Justin Trudeau’s Liberal government warmly welcomed the giants of American technology to Canada, particularly during his first term, much to the frustration of many high-growth Canadian tech firms. Mr. Trudeau often met with high-profile chief executives such as Apple Inc.’s Tim Cook, former Alphabet Inc. chairman Eric Schmidt and, in 2018, Amazon founder Jeff Bezos.

Though the government has since distanced itself from the giants of Big Tech, domestic industry groups such as the Council of Canadian Innovators have long expressed frustration at what they see as preferable treatment of foreign multinationals at the expense of domestic economic development.

“This case represents an extreme example, and one that should be studied by policy-makers,” said Benjamin Bergen, the council’s president, in an e-mail. “It’s troubling that Canada’s tax system provides more favourable treatment of the foreign company profits than for domestic companies.”

The Amazon documents recommended restrictions on corporate travel for retail employees, who were instructed not to spend more than two consecutive weeks or more than 182 days a year in Canada, or else profit from Amazon’s retail operations in this country might be taxed here. The company also instructed staff not to have dedicated workspace in Canada, or to ask anyone here to order an Amazon product or sign up for its services while those employees were on Canadian soil.

“As Amazon continues to invest in Canada, we make changes to our corporate structure to ensure we are in the best position to serve our local customers and selling partners, including our close to 40,000 Canadian employees and the almost 40,000 Canadian third-party sellers that sell their products in Amazon stores,” company spokesperson Kristin Gable told The Globe by e-mail this month. “This is a common practice for businesses of all sizes. Our tax payments reflect our investments in Canada.”

Asked on the weekend if the federal government would take new action over multinational profit taxation, Adrienne Vaupshas, a spokesperson for Finance Minister Chrystia Freeland, listed a variety of initiatives that Ottawa had already announced. These included funding for Canada Revenue Agency to “to expand audits of larger entities and non-residents engaged in aggressive tax planning” and launching a public, searchable beneficial ownership registry by the end of 2023.

“Canada strongly supports international efforts to end the corporate race to the bottom and to ensure that all corporations, including the world’s largest corporations, pay their fair share,” Ms. Vaupshas said.

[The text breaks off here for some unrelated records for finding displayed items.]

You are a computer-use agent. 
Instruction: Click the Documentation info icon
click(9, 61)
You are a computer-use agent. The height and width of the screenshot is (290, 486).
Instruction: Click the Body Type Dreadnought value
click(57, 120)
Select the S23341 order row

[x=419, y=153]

A spokesperson for National Revenue Minister Diane Lebouthillier did not respond to a request for comment on the weekend. The Canada Revenue Agency (CRA) declined a request for an interview, instead e-mailing a statement Sunday evening that reiterated its past comments to The Globe on the taxation of Amazon and other multinational tech companies. The CRA said it is bound by law to keep information about individual taxpayers secret. It also maintains all resident corporations must file an annual return if they have carried on business in this country, had a taxable capital gain or sold taxable Canadian property, even if they don’t owe anything to the agency.

Governments around the world have long sought to find a way for profits of multinationals to be taxed in the markets where they operate. The Organization for Economic Co-operation and Development has spent nearly a decade trying to develop a uniform global corporate tax system. While the government said it supports these measures, the details are not finalized and have already faced criticisms. Even the OECD has said that Amazon’s retail margins are likely too low to qualify it for the system as currently proposed.

It is, however, possible for individual countries to try to force multinationals to pay back taxes after investigating their corporate structures. In 2009, tax authorities in Japan ordered Amazon to pay the equivalent of US$119-million in back taxes from 2003 through 2005 for sales in the country that flowed through a U.S. subsidiary.

It is not clear if Amazon paid that amount – the company did not respond when asked by The Globe if it did – but the company was later reported by Japanese media to be paying nearly US$140-million in annual tax there late last decade.